Dynamic Task Mapping skips tasks before upstream has started #28973

inytar · 2023-01-16T14:18:41Z

Apache Airflow version

2.5.0

What happened

In some cases we are seeing dynamic mapped task being skipped before upstream tasks have started & the dynamic count for the task can be calculated. We see this both locally in a with the LocalExecutor & on our cluster with the KubernetesExecutor.

To trigger the issue we need multiple dynamic tasks merging into a upstream task, see the images below for example. If there is no merging the tasks run as expected. The tasks also need to not know the number of dynamic tasks that will be created on DAG start, for example by chaining in an other dynamic task output.

If the DAG, task, or upstream tasks are cleared the skipped task runs as expected.

The issue exists both on airflow 2.4.x & 2.5.0.

Happy to help debug this further & answer any questions!

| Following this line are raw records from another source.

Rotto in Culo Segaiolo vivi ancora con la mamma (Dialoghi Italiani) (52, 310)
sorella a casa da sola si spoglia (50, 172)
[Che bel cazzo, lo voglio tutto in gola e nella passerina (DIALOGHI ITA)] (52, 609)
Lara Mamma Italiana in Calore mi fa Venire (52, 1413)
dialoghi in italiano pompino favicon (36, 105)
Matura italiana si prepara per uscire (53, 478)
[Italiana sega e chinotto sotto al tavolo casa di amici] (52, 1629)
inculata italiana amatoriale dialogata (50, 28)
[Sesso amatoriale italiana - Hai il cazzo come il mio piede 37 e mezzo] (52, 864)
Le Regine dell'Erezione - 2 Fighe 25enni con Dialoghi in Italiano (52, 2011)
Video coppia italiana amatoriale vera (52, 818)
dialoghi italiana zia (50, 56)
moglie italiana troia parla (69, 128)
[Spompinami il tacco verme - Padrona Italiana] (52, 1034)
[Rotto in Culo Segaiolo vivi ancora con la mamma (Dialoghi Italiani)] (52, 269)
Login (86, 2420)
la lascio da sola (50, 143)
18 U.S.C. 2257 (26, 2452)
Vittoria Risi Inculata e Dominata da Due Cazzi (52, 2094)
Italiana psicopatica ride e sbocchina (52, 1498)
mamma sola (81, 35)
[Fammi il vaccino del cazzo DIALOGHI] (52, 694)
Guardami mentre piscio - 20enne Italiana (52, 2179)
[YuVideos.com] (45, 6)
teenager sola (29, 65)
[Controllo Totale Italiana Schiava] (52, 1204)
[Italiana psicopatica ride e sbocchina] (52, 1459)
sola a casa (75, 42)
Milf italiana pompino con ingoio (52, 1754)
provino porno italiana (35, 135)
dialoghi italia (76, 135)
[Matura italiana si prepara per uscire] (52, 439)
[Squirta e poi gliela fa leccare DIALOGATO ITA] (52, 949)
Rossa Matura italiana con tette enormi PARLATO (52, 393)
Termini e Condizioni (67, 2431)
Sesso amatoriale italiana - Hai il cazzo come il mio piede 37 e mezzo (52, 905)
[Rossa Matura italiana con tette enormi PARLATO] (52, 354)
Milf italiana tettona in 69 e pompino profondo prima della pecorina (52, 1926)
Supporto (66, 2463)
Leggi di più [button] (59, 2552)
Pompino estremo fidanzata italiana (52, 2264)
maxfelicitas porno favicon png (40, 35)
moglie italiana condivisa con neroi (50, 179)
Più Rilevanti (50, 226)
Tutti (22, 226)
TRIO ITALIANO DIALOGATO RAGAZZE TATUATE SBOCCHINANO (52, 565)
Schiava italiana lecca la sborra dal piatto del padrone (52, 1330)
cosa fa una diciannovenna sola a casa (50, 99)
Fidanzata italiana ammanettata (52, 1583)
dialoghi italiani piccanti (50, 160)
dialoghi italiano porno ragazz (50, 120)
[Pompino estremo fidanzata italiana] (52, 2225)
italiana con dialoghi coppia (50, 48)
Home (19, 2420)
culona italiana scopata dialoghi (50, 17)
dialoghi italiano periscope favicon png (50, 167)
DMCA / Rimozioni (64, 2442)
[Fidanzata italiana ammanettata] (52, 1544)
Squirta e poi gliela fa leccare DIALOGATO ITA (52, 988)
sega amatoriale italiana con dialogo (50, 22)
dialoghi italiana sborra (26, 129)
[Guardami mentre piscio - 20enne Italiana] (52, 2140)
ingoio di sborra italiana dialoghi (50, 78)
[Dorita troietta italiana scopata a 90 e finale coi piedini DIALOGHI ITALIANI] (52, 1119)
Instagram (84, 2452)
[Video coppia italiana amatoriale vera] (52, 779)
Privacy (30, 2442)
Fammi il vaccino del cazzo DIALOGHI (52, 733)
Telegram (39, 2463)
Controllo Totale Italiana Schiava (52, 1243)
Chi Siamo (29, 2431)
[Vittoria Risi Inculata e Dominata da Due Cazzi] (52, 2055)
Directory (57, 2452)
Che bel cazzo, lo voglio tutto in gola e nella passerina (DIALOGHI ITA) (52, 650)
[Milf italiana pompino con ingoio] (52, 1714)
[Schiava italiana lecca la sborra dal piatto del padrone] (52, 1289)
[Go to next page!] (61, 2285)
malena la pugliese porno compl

What you think should happen instead

The tasks should run after upstream tasks are done.

How to reproduce

The following code is able to reproduce the issue on our side:

from datetime import datetime

from airflow import DAG
from airflow.decorators import task
from airflow.utils.task_group import TaskGroup
from airflow.operators.empty import EmptyOperator

# Only one chained tasks results in only 1 of the `skipped_tasks` skipping.
# Add in extra tasks results in both `skipped_tasks` skipping, but
# no earlier tasks are ever skipped.
CHAIN_TASKS = 1


@task()
def add(x, y):
    return x, y


with DAG(
    dag_id="test_skip",
    schedule=None,
    start_date=datetime(2023, 1, 13),
) as dag:

    init = EmptyOperator(task_id="init_task")
    final = EmptyOperator(task_id="final")

    for i in range(2):
        with TaskGroup(f"task_group_{i}") as tg:
            chain_task = [i]
            for j in range(CHAIN_TASKS):
                chain_task = add.partial(x=j).expand(y=chain_task)
            skipped_task = (
                add.override(task_id="skipped").partial(x=i).expand(y=chain_task)
            )

        # Task isn't skipped if final (merging task) is removed.
        init >> tg >> final

Operating System

MacOS

Versions of Apache Airflow Providers

This can be reproduced without any extra providers installed.

Deployment

Official Apache Airflow Helm Chart

Deployment details

No response

Anything else

No response

Are you willing to submit PR?

Yes I am willing to submit a PR!

Code of Conduct

I agree to follow this project's Code of Conduct

The text was updated successfully, but these errors were encountered:

boring-cyborg · 2023-01-16T14:18:44Z

Thanks for opening your first issue here! Be sure to follow the issue template!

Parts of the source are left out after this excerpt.